(concurring in part; dissenting in part). I concur in part with Justice Levin’s opinion. Count V of plaintiff’s complaint states a claim upon which relief may be granted against the City of Detroit and Detroit General Hospital. See Parker v Highland Park, 404 Mich 183, 196; 273 NW2d 413 (1978) (Blair Moody, Jr., J., concurring).
Further, a claim is stated in Count IV against the defendant vehicle owner where plaintiff asserts that employees of a governmental agency negligently operated a government-owned motor vehicle. MCL 691.1405; MSA 3.996(105). The pleadings state a claim in avoidance of immunity. Whether the facts, once developed, will demonstrate negligent operation of a government-owned *84motor vehicle must be left to the further proceedings on remand.

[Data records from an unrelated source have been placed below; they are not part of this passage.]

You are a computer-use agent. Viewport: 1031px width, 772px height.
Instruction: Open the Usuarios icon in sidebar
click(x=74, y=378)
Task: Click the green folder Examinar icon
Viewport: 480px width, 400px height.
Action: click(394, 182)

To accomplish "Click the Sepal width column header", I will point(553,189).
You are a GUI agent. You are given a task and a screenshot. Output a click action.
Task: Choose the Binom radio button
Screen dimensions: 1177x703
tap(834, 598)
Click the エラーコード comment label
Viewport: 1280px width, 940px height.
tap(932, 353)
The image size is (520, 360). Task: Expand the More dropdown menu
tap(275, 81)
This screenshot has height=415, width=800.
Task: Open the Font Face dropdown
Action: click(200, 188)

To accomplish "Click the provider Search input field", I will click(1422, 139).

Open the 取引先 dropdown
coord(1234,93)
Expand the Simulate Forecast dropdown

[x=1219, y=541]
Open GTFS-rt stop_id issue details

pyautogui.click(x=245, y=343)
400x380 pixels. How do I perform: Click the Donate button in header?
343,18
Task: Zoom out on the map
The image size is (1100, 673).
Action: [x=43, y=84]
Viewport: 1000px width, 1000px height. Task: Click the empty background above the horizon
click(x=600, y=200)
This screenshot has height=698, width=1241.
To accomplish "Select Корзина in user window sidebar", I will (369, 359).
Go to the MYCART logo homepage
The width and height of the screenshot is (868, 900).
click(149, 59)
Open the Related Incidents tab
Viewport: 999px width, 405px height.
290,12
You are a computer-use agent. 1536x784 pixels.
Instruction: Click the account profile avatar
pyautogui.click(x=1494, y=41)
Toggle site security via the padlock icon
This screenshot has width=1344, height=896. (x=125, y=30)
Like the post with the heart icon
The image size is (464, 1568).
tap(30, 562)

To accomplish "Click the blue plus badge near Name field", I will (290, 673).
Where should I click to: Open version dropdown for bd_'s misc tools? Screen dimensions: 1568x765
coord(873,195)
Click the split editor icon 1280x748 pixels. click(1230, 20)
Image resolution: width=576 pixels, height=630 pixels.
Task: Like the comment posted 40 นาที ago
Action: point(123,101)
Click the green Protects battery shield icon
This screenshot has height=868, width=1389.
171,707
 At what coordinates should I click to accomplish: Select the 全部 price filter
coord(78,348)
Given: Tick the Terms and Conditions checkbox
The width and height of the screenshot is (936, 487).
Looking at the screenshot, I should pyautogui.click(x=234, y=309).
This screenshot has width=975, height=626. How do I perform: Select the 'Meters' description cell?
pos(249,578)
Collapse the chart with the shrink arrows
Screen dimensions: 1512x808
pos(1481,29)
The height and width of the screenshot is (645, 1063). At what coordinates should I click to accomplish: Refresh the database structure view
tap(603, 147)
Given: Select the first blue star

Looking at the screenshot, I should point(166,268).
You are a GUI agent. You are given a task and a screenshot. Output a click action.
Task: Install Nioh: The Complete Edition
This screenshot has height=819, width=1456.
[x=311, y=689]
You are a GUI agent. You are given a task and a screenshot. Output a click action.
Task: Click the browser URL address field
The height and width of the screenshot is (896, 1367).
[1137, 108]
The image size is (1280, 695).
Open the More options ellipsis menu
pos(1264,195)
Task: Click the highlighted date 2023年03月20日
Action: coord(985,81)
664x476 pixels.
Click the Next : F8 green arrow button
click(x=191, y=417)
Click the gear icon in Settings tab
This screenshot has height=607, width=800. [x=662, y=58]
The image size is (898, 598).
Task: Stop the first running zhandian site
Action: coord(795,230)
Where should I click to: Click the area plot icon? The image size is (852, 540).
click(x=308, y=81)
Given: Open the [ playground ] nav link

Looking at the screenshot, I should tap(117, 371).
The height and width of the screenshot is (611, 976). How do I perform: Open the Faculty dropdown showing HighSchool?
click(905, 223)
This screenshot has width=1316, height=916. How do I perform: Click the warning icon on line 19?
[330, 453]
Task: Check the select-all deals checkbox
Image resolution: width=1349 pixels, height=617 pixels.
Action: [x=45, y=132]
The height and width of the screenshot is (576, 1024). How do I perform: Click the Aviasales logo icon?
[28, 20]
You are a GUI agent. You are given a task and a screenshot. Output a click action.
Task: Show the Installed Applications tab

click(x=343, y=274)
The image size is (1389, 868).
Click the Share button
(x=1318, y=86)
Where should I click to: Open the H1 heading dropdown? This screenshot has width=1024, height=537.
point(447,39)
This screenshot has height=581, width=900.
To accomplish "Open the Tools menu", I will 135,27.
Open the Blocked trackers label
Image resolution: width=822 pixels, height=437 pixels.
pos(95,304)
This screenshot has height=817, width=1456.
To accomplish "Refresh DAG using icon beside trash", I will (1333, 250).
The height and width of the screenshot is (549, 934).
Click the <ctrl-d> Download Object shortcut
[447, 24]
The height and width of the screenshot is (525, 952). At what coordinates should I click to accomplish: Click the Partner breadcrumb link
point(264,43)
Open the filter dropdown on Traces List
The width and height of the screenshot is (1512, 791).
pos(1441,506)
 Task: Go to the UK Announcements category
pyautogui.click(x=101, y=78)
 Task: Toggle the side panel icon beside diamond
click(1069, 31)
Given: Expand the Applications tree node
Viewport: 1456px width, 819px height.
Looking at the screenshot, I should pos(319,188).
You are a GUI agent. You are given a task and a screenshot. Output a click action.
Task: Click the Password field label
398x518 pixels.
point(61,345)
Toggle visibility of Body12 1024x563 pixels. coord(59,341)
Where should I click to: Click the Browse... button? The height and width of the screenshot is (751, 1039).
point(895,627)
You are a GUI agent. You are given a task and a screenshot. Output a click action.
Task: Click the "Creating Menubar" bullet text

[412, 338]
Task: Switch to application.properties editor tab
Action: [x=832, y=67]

Count III also states a claim against the County of Wayne under the public building exception to the governmental tort liability act. MCL 691.1406; MSA 3.996(106).
However, plaintiff fails to state a cause of action against the defendants under Count II of his complaint. The operation of a county jail is essentially a governmental function. The county is, therefore, immune under this claim. See Parker, supra; Perry v Kalamazoo State Hospital, 404 Mich 205; 273 NW2d 421 (1978). In addition, the officers and employees of the county, while acting within the scope of their employment maintaining a jail, primarily are performing essential public duties. Thus, they are immune from alleged negligent actions or selection of personnel. See Bush v Oscoda Area Schools, 405 Mich 716; 275 NW2d 268 (1979).
Finally, in Count I, plaintiff has properly pled a cause of action for intentional infliction of injury by unknown officers against the defendant Wayne County. However, no intentional acts were alleged to have been committed or condoned by the sheriff or jail administrator. Accordingly, I would reinstate plaintiff’s Counts I, III, IV and V pursuant to this opinion and remand for trial.